> [ASSIGNED TASK]:
Would you count the lines in the entries below that contain "Given"? Reply with the number only.

> [RECORDS FOR THE TASK]:
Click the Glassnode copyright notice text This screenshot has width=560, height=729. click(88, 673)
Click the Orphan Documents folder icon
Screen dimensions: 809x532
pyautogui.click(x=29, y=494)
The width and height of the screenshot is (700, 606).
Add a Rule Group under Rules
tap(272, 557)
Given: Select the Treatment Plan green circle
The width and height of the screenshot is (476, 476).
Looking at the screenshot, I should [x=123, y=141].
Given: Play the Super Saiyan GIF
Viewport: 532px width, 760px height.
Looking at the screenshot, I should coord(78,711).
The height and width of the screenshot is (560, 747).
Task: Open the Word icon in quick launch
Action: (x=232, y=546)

> [SOLUTION]:
2